A JMESPath expression can be specified to transform a JSON response from a search endpoint into the required JSON structure. The JMESPath expression parser is fully compliant with the JMESPath specification.

A JMESPath expression is used for endpoint types:

Built-in expressions

Releval comes with built-in default expressions for the supported endpoint types.

Tip

It is recommended to copy the built-in default expression for the endpoint type and then change it to use better fields for "title" and "image".

Elasticsearch

A default JMESPath expression to work with all versions of Elasticsearch:

{
  total: (hits.total.value || hits.total),
  candidates: hits.hits[].{ 
    id: _id, 
    title: _id, 
    image: null, 
    fields: _source 
  }
}

Total is mapped to the hits total, whether using

an older version of Elasticsearch that does not include "relation"
rest_total_hits_as_int
the default total object that does includes relation

Candidates are mapped using

the _id field for the candidate id
the id field for the candidate title.

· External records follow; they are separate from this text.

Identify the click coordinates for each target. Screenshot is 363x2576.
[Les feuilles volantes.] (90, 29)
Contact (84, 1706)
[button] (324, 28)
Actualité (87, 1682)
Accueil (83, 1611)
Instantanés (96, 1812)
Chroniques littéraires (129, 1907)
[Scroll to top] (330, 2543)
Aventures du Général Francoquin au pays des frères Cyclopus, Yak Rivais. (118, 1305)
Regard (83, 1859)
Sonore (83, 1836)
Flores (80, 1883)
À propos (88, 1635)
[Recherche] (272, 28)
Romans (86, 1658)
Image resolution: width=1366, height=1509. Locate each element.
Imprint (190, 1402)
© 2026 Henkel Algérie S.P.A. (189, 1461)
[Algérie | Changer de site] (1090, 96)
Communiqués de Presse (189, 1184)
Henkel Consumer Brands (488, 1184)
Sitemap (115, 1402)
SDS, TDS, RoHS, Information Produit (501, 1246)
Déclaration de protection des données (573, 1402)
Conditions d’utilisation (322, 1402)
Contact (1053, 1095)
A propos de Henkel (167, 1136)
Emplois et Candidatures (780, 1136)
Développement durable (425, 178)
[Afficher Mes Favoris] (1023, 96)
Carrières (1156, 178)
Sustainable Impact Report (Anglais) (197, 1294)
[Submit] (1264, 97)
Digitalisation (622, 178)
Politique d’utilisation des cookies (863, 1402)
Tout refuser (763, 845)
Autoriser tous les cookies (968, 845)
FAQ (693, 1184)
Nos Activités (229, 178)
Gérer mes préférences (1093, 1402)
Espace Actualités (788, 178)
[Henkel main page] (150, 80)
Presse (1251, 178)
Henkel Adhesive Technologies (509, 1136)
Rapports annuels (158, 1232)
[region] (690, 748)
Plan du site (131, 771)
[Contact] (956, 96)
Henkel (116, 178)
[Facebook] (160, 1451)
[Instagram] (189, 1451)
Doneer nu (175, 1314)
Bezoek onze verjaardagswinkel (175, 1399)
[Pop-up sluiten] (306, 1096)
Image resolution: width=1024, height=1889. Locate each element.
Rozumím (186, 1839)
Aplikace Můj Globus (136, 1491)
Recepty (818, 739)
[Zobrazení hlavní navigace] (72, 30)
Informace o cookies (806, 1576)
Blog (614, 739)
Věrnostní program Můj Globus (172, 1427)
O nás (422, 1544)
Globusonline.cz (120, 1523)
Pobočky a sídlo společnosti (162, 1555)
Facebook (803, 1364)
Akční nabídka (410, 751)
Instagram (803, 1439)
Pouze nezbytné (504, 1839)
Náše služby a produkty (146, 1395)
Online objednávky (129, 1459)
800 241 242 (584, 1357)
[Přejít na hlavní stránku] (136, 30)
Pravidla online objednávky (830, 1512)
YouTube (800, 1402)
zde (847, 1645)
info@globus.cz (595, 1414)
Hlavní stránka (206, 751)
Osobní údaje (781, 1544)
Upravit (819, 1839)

You should change this to use a better field.
null for the candidate image. You should change this to use a better field.
the _source field for the candidate fields.

OpenSearch

A default JMESPath expression to work with all versions of OpenSearch:

{
  total: (hits.total.value || hits.total),
  candidates: hits.hits[].{ 
    id: _id, 
    title: _id, 
    image: null, 
    fields: _source 
  }
}

Total is mapped to the hits total, whether using

an older version of OpenSearch that does not include "relation"
rest_total_hits_as_int
the default total object that does includes relation

Candidates are mapped using

the _id field for the candidate id
the id field for the candidate title. You should change this to use a better field.
null for the candidate image. You should change this to use a better field.
the _source field for the candidate fields.

Solr

A default JMESPath expression to work with Solr:

{
  total: response.numFound,
  candidates: response.docs[].{
    id: id,
    title: id,
    image: null,
    fields: @
  }
}

Vespa

A default JMESPath expression to work with Vespa:

{
  total: root.fields.totalCount,
  candidates: root.children[].{
    id: id,
    title: id,
    image: null,
    fields: fields
  }
}

Examples

Whilst testing a search endpoint, it can be useful to emit the verbatim JSON response from the search endpoint. This can be achieved with the following candidates mapping:

A minimum example for an endpoint that returns an array of numeric ids like [1,2,3,4,5,6] is:

{ 
  total: length(@), 
  candidates: [].{ 
    id: to_string(@), 
    title: to_string(@)
  } 
}

which outputs

{
  "total": 6,
  "candidates": [
    {"id":"1","title":"1"},
    {"id":"2","title":"2"},
    {"id":"3","title":"3"},
    {"id":"4","title":"4"},
    {"id":"5","title":"5"},
    {"id":"6","title":"6"}
  ]
}

JavaScript

A JavaScript script can be specified to transform any HTTP response from a search endpoint into the required JSON structure. The script is executed in a browser context that has access to the Document Object Model (DOM) as well as any scripts loaded as part of the response. For example, if the search page loads jQuery as part of the response, your JavaScript script will have access to jQuery.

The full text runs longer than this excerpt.